Part of my answer to myself is to reflect on the fact that there are different degrees of culpability in the fall of Jerusalem. The people of Jerusalem and Judah were a mixed group of people, and some of them were faithful to Yahweh. Yet he did not save them out of the destruction of the city.

That partial answer helps me see that the writer is able to lament the destruction of the city even while it was announced ahead of time as God’s punishment on evil. Helpful as such a partial answer might be for me though it is not something that the Bible makes very much of – it is not used as a reason for protest in the Bible.

Another aspect of the fall of Jerusalem that leads to lament in scripture is the reality that God’s punishment on Jerusalem came about through the evil actions of evil men – and it is therefore right to cry out to God in protest at this wicked event. This is the paradox that appalls Habakkuk. A righteous God uses wicked men to accomplish his purposes. This is an, at times, frankly bewildering reality of scripture, and yet if we deny the reality that God does this we will struggle to appreciate the cross.

Why did God do this? And how can a good God do this? I bring a lot of questions in my mind and heart to a text like this. And as we do that it is important to allow this text to push back at my mind and heart. It may be that my assumptions about what God does and does not do need to be tested.

For in our world there is so much material for lament today. There is obviously the huge global public health crisis that is Covid-19. There is the uncovering of so much ugliness and sin in our public lives. That sin however is not confined to the world, it is found in the church as well. The past year seems to have seen scandal follow scandal. Individuals have been exposed as frauds or bullies. The church as a whole has been exposed as far too blind to the lure of the gifted speaker that we are ready to overlook other parts of their character, and speak evil of those who will not overlook those parts.

We have allowed such sins to go on in our midst, and simultaneously we find that our credibility and position is weakened in society at large. And so we come back to God with our heartache and questions over what God is allowing in our world and in our churches.

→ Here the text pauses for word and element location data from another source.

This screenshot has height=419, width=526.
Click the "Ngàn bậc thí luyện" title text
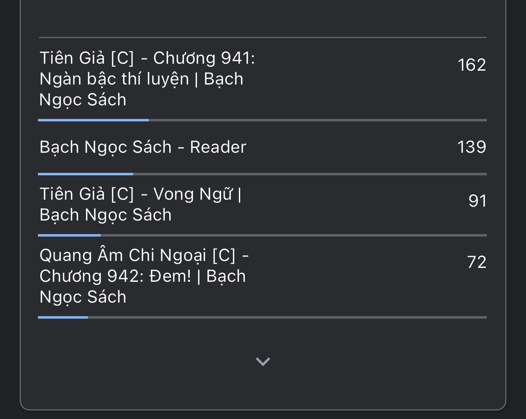click(114, 79)
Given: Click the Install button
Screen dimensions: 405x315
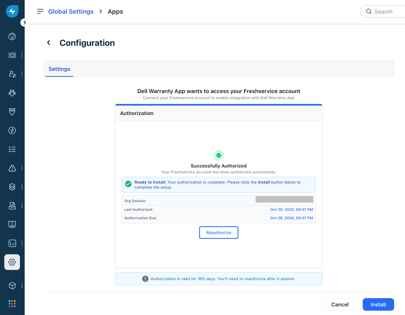Looking at the screenshot, I should [378, 304].
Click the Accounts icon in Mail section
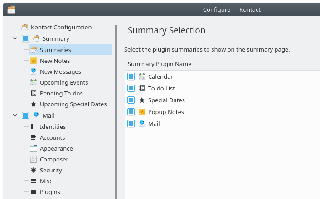Viewport: 320px width, 199px height. point(34,138)
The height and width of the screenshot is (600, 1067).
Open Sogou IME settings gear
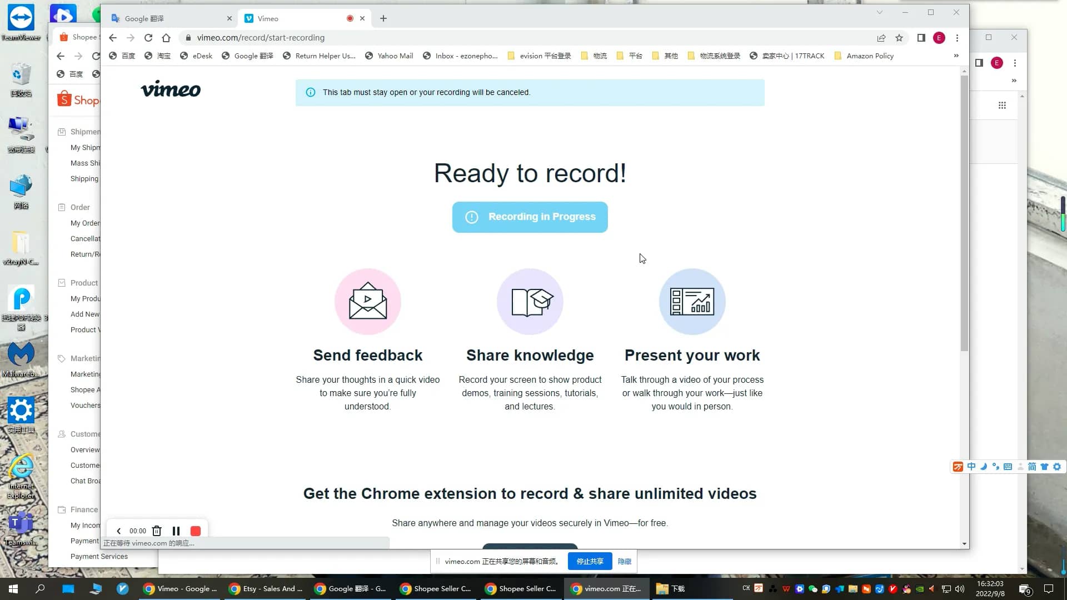(x=1057, y=467)
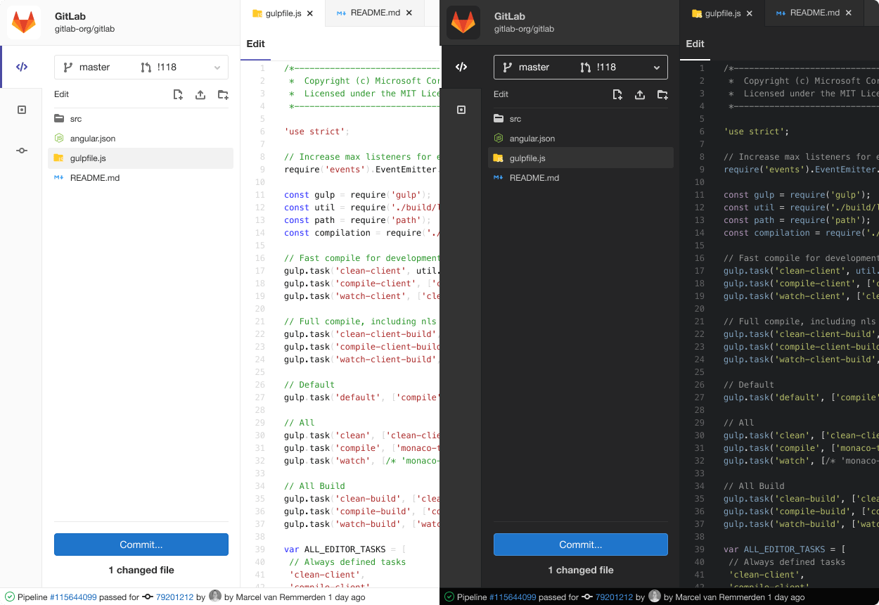879x605 pixels.
Task: Switch to the README.md tab
Action: point(374,12)
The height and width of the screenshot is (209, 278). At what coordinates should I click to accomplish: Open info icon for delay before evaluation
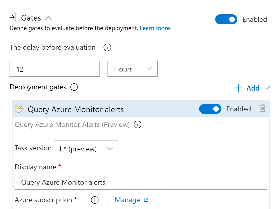[x=107, y=47]
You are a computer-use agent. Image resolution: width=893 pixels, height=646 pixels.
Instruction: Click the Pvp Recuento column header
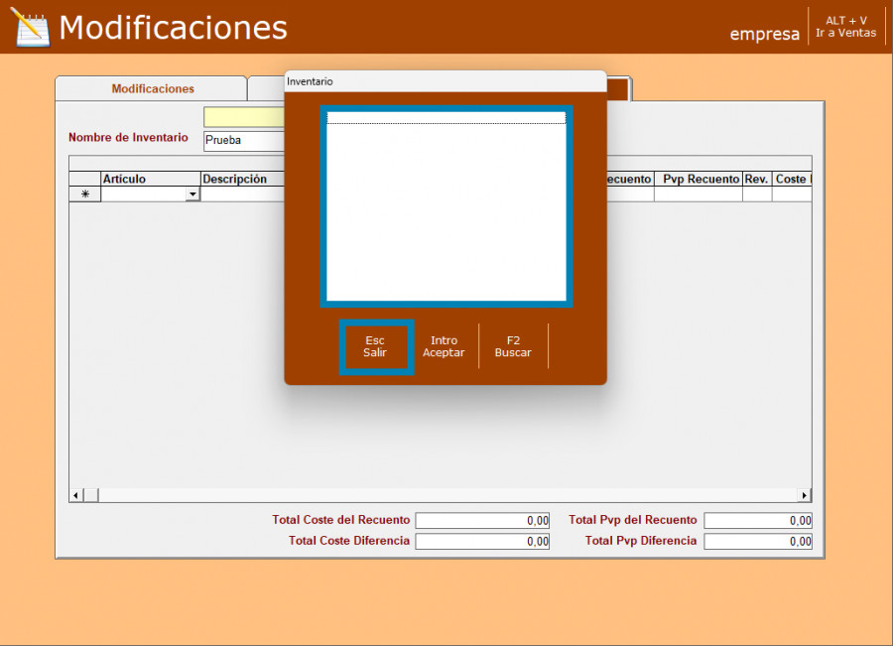click(701, 180)
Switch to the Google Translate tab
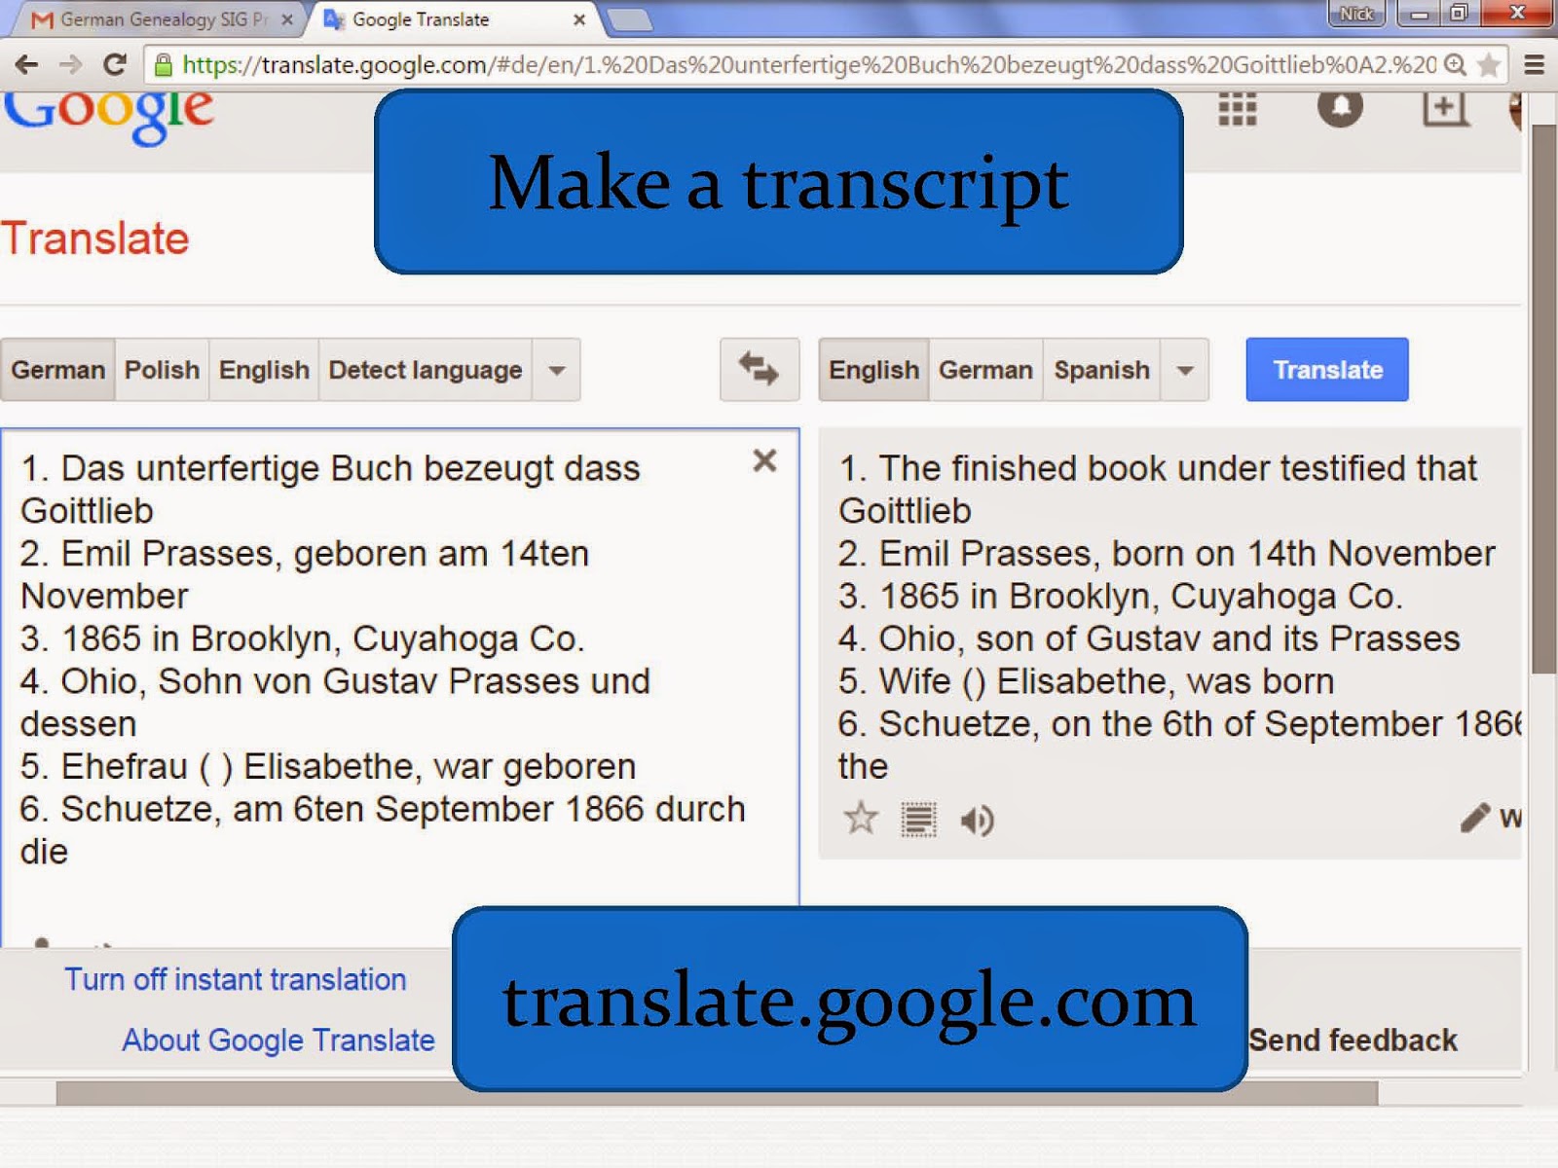Viewport: 1558px width, 1168px height. click(x=428, y=18)
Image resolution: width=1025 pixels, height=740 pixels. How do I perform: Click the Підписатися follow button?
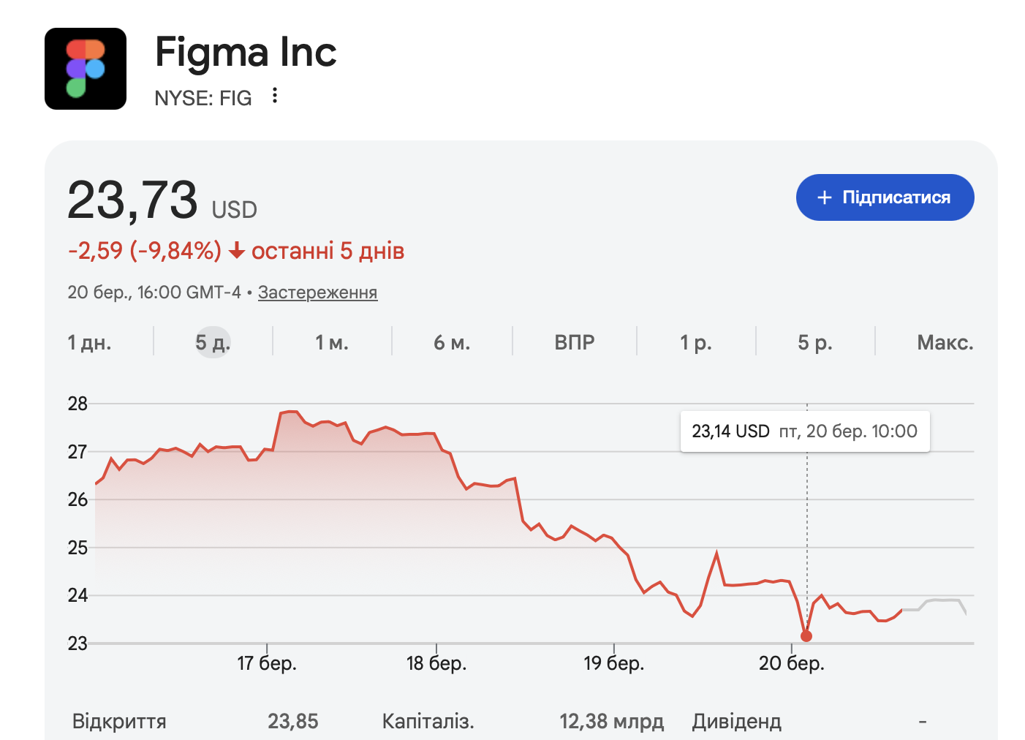coord(885,197)
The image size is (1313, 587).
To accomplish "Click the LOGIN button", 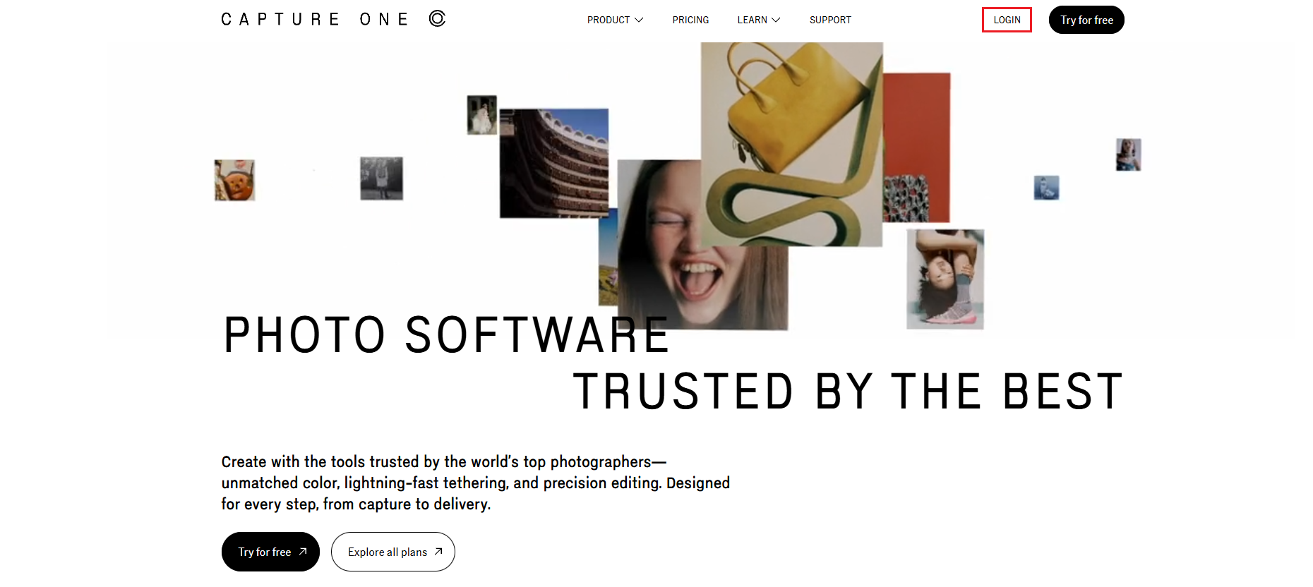I will point(1007,20).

We also come back to Lamentations as those who have played our part, either by active participation, or, more often, by silent complicity, in the abuse of others (I was struck by Chris Wright making this point in his BST commentary on Lamentations). We have been like the Babylonians destroying Jerusalem.

Throughout the history of the Christian church that has been all too often literally the case in appalling antisemitism. But even if we are free from such obvious wickedness we have often still allowed wrong doing to go unchallenged. Perhaps those of us who are men have stood apart from direct wrong behaviour against women, but failed to challenge attitudes, words and actions that treat women as objects.

Reading Lamentations reminds us of the consequences of treating other people as something less than fearfully and wonderfully made bearers of God’s image. Not only does it give us words to lament our own tragedies, it should give us words that enable us to imagine the world of the abused, the world of the victim, and the world of the sufferer.

It is therefore a vital book for us to read and get to grips with in, a book full of resources to help us navigate the disorientating world in which we find ourselves at this moment in history and in church history.

In order for us to get the help we need from Lamentations, we need to recognise and understand its perspective and to do that we need to understand its structure. Lamentations is five chapters of someone pouring out their heart to God – yet pouring out their heart in a structured way. Each chapter has 22 stanzas (in chapter 1-3 these have three lines in each stanza). In chapter 1-4 each stanza begins with a different letter of the Hebrew alphabet. In chapter 3 each of the lines within the stanza even begin with the same letter of the Hebrew alphabet (and so each line gets its own English verse). In the final chapter the pattern is not followed – although there are still 22 stanzas.

There is a structure and a pattern to the poets grief. In this book we have an A-Z of lament, there is something comprehensive about this. Not that it exhausts everything that can be said, but its structure of completeness means that it somehow represents a full expression of the poets grief. Nothing is held back from God.

Before looking at Lamentations 1 why not pause to write your own lament to God? Choose a situation which weighs heavily on your heart. Write down what you are feeling about it. Include all the questions it raises about God and his work in your mind and heart. Try some method of structuring it – perhaps an acrostic like the poet, perhaps rhyme or rhythm.